You didn’t laugh. But your eyes flicked up, just for a second.
And he caught you.
His gaze landed on yours like sunlight through a magnifying glass — warm, focused, too sharp for comfort. He cocked his head slightly, curious. Amused. Like he already knew you didn’t like him, and he found it funny.
Your spine straightened. You looked down, scribbled something unimportant, and didn’t look up again.
Not even when he said, “We’ve got time for one more question,” and Reed nodded.
Not even when he added, “Let’s hear from the new face in the back.”
You froze.
Oh, you hated him already.
You lowered your notebook slowly. The entire room turned toward you, the chorus of murmurs dying into anticipation. Damn him.
You cleared your throat, standing straighter. “Johnny Storm,” you began, deliberately skipping the title, “your maneuver through the Mad Thinker’s drone grid — you mentioned flying through it at Mach 2. Given the adaptive AI those drones are equipped with, what was your contingency plan if the AI recalibrated mid-flight and blocked your exit trajectory?”
Silence.
It hung in the air like static — thick and heavy with implication.
Johnny blinked once.
Then leaned into the mic.
“Well,” he drawled, grinning, “I figured if it came to that, I’d just punch through the wall and make my own exit. Y’know, big flamey boom — very cinematic.”

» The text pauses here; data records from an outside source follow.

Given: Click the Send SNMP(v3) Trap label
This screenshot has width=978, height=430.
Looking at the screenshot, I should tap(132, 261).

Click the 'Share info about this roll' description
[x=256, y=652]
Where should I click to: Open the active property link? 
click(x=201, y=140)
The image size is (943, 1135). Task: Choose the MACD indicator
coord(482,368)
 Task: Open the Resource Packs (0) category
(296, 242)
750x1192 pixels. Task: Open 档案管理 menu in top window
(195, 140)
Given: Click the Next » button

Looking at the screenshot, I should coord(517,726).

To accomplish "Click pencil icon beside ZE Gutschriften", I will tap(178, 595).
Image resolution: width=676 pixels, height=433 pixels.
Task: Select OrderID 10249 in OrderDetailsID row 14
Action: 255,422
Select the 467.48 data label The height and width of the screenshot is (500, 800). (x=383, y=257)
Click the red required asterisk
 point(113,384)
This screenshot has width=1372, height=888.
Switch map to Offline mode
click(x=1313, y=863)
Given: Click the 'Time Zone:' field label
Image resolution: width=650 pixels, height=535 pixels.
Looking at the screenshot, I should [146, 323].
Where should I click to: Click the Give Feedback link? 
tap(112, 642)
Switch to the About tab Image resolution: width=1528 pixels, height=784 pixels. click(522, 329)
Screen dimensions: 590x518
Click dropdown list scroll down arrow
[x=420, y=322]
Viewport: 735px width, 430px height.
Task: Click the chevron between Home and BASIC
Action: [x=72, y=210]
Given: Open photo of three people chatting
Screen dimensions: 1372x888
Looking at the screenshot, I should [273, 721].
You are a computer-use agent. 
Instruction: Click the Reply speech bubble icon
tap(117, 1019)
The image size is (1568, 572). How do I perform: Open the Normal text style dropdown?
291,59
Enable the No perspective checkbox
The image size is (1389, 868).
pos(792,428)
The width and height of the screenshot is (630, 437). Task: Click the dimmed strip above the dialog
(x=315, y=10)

A few people chuckled. You didn’t.
Reed, however, stepped in without missing a beat. “To clarify — the team ran multiple simulations prior to Johnny’s entry. I programmed a counter-scrambler pulse that temporarily blinded the AI’s recalibration process. It wasn’t just a brute force plan. Johnny was operating with full sensor override and two automated failsafe routes if the main trajectory failed.”
You nodded, polite. “Thank you, Doctor Richards. But the question was for Mr. Storm.”
Reed hesitated — just long enough for you to feel the ripple of surprise move through the room. Then he nodded once, stepping back from the mic.
Johnny leaned forward again, that lopsided grin creeping back onto his face like it lived there.
“Well,” he said, voice lower now, just for you, “guess I gotta brush up on my tech lingo if I wanna impress the press.”
“You could start with not dodging questions,” you replied, just loud enough for him to hear.
The smallest twitch touched the corner of his mouth. Not offense. Not irritation. Just interest. Huh.
“Duly noted…?” He dragged the word out like an invitation.
You flipped your notebook shut. “You’ll read it in the byline.”
And with that, you sat back down.
You didn’t see him watch you as the next question was called — but you felt it. Like heat from a fire you weren’t supposed to enjoy.
The morning after the press conference, the Baxter Building’s kitchen smelled like burnt toast. Johnny lounged in the living room, flipping through the day’s stack of papers.
Reed was already dissecting a gravity anomaly from the upper stratosphere, Sue was reviewing her own quotes with the cool detachment of someone used to headlines, and Ben was elbow-deep in a bowl of protein-enhanced cereal. Johnny skimmed until his name popped out.
“Fantastic Four Thwart Thinker’s Terror Once Again!”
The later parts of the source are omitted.